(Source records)
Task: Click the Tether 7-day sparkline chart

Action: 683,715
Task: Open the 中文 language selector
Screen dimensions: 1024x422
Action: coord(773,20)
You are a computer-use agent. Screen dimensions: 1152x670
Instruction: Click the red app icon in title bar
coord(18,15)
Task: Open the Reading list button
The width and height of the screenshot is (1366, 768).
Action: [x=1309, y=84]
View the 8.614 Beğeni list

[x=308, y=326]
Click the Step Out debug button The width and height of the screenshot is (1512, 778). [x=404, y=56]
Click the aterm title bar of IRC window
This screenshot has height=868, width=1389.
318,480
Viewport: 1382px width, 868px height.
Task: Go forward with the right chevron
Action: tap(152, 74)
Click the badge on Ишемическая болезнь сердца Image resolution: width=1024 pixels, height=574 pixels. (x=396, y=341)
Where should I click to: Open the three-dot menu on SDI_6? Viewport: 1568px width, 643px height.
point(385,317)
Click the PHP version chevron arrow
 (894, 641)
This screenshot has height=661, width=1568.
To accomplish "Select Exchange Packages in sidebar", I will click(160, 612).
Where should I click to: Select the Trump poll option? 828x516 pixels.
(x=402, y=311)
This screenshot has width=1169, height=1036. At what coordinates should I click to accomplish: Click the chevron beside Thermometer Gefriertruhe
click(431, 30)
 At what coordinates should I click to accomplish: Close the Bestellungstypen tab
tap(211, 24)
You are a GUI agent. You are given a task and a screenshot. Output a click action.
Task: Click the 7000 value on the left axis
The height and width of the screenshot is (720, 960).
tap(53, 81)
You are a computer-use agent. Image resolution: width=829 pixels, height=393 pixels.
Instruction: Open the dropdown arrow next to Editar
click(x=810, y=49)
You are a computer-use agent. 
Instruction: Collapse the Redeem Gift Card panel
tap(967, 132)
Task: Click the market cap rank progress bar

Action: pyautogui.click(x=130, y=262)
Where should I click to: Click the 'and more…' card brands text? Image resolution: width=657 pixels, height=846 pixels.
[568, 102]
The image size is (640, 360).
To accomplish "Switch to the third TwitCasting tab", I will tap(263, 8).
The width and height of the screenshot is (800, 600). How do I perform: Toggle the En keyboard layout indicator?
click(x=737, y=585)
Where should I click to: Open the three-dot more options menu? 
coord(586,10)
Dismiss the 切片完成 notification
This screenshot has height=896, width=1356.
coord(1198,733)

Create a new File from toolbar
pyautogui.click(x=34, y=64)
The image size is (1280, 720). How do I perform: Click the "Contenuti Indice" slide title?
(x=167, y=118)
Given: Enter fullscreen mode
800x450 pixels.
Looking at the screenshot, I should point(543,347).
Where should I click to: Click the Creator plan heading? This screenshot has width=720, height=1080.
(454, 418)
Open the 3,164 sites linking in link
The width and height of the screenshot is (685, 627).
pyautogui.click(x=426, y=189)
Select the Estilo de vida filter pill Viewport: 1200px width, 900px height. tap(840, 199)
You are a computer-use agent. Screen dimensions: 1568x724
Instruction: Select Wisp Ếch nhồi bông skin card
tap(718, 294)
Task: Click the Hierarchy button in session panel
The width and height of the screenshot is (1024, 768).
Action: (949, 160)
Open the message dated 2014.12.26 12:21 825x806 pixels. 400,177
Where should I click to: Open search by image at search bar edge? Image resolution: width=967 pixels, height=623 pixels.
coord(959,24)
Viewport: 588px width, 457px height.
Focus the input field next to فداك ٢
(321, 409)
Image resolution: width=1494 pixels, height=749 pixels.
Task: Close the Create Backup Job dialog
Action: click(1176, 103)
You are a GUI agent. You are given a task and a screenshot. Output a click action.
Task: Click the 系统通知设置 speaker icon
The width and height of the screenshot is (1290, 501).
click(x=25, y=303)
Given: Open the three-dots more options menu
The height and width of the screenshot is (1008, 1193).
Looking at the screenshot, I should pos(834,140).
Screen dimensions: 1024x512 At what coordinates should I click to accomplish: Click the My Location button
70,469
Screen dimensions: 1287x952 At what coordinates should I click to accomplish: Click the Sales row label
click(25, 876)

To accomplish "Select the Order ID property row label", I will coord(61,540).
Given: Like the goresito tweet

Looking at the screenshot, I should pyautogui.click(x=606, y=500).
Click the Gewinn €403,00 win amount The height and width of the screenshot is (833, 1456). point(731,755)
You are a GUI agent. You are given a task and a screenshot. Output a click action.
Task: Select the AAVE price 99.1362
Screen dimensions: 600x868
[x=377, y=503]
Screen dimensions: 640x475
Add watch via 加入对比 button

> _What is being asked_
Your task is to return each line of the data above that contains the string "will".

> _Response to this task_
To accomplish "Select Exchange Packages in sidebar", I will click(160, 612).
To accomplish "Switch to the third TwitCasting tab", I will tap(263, 8).
To accomplish "Select the Order ID property row label", I will coord(61,540).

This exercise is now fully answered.